_Extrait du texte:_
◇ ◇ ◇ ◇ ◇
Publié le 01/09/2008 par Anne Feuillère et Antoine Lanckmans / Catégorie: Tournage


À (ah !) Gastuche…
Après La Partie d’échecs en 1994 et En vacances en 2001, Yves Hanchar attaquait cet été le tournage de son troisième long métrage, Sans rancune, produit par Rosanne Van Haesebrouck pour To Do Today avec quelques partenaires français.

Ah ! Gastuche… Pour les incrédules, Gastuche existe bel et bien, et possède une gare en son nom propre. Pour aller à Gastuche, prendre le train direction Namur jusqu’à Ottignies puis là, sauter dans un autre train direction Wavre. Quelques arrêts plus tard, quand la voie grimpe dans les collines, parcourue d’un côté par des bois alanguis et, de l’autre, les premières maisons de pierres et de glycines, une minuscule gare dont le bâtiment principal est à vendre, une petite placette où trône un énorme platane. Ah ! Gastuche … Nous nous y sommes un peu éternisés, sous le soleil d’été, et nous y serions bien restés plus longtemps, rêvant au ronron des cigales, à l’odeur de la lavande et à quelque château de Pagnol ou autre gloire paternelle. Et l’association d’idées n’était finalement pas si fortuite...
◇ ◇ ◇ ◇ ◇
_Énoncé:_
D'après l'article sur le tournage de Sans rancune, qui produit ce long métrage ?

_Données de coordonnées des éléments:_
◇ ◇ ◇ ◇ ◇
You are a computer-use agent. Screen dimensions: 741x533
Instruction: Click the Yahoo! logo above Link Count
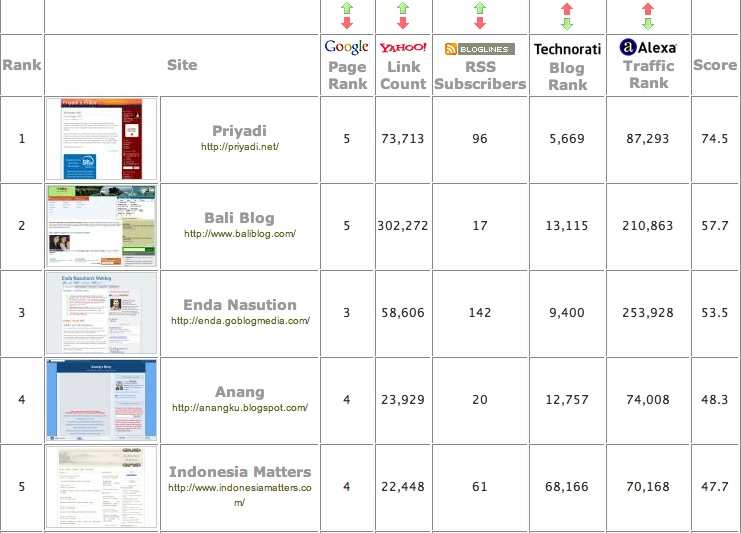(x=403, y=47)
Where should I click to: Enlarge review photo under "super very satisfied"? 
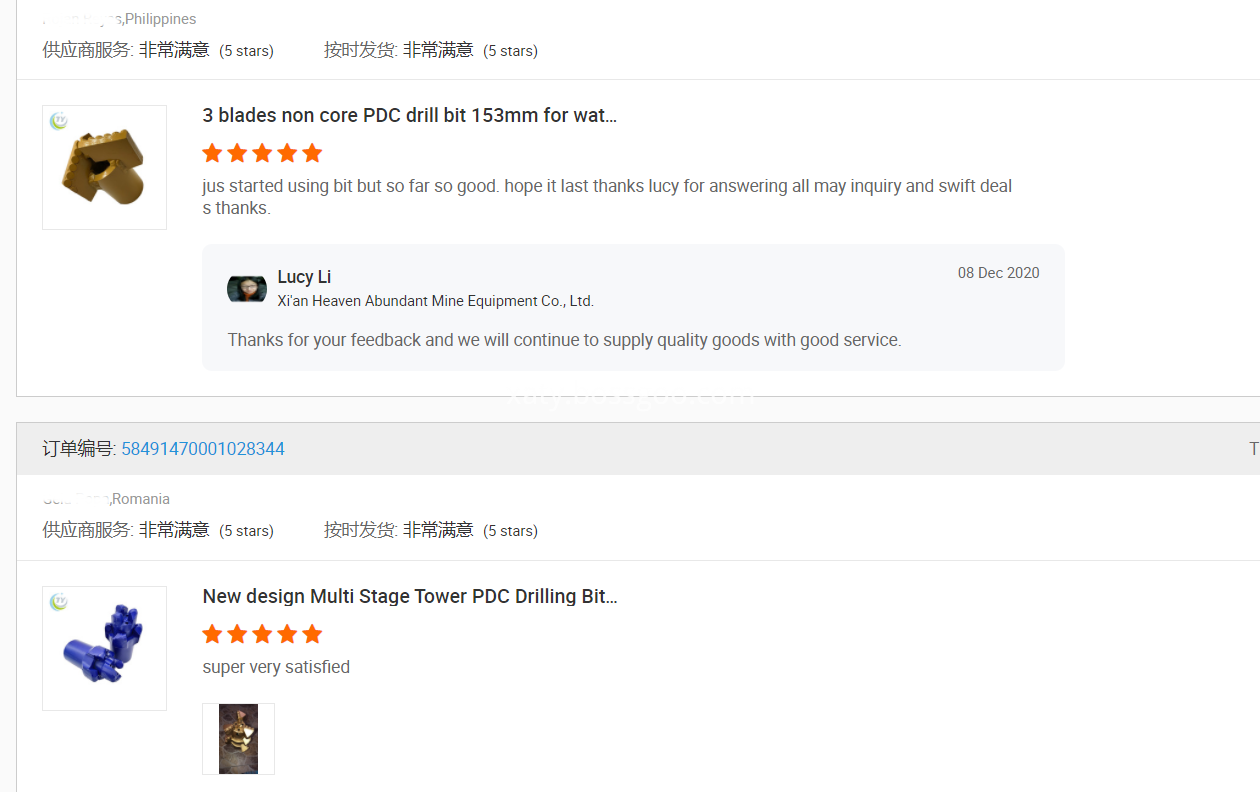238,739
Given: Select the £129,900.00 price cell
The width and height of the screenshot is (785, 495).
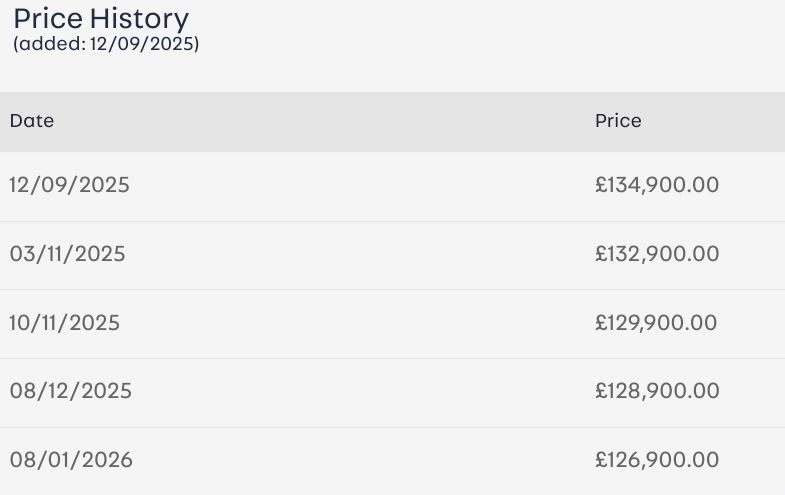Looking at the screenshot, I should tap(655, 323).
◇ ◇ ◇ ◇ ◇
_Réponse rédigée:_
Rosanne Van Haesebrouck le produit pour To Do Today, avec quelques partenaires français.